======== Provided text

Question

minimize f(x,y)=x²+4y² subject to the constraint xy=1

(we are using Langrangian formula) minimize f(x,y)=x²+4y² subject to the constraint xy=1

(we are using Langrangian formula) @Mathematics

Answer 1

this is quite similar to the other ones right?

Answer 2

yes but i couldnt solve for all the variables :/

Answer 3

F(x,y)=x^2+4y^2 ; xy-1=0

F(x,y,L) = x^2+4y^2 + L(xy-1)

Answer 4

right

Answer 5

Fx = 2x + Ly
2x + Ly = 0
2x = -Ly
x = -Ly/2

Fy = 8y + Lx
8y + Lx = 0
8y + L(-Ly/2) = 0
8y -L^2y/2 = 0
(16y -L^2y)/2 = 0
y(16 -L^2)/2 = 0
y = 2/(16 -L^2)

looks messy, but does the math look ok?

Answer 6

one sec!

Answer 7

now what?

================

## Task to complete:
Translate this sentence from the forum thread on the Lagrangian problem into Spanish: "looks messy, but does the math look ok?"

======== Dataset excerpt

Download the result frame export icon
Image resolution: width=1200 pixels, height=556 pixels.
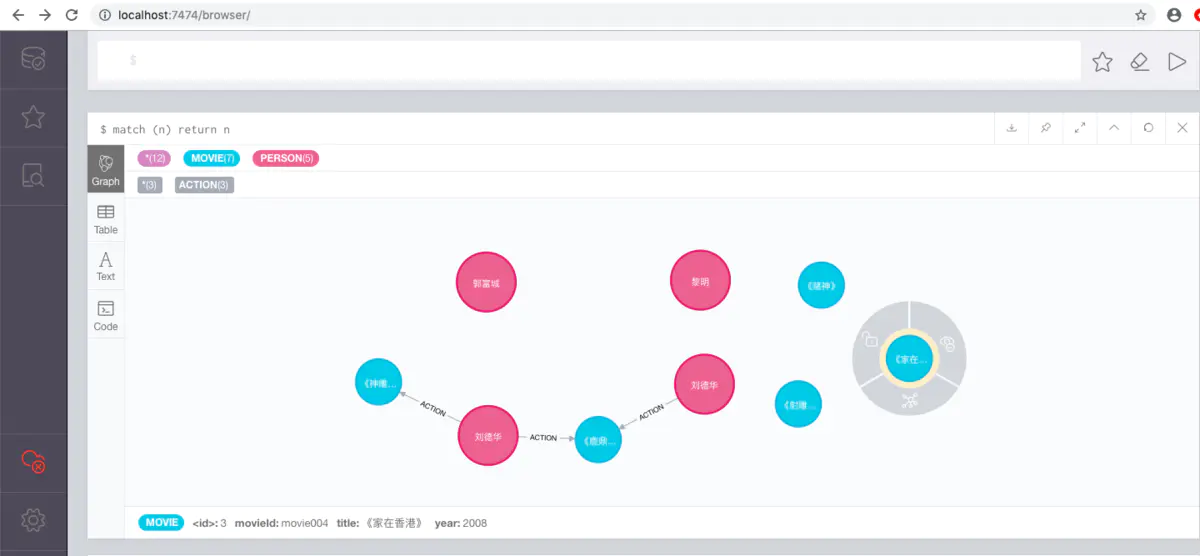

================

## Worked answer:
Se ve desordenado, pero ¿las matemáticas están bien?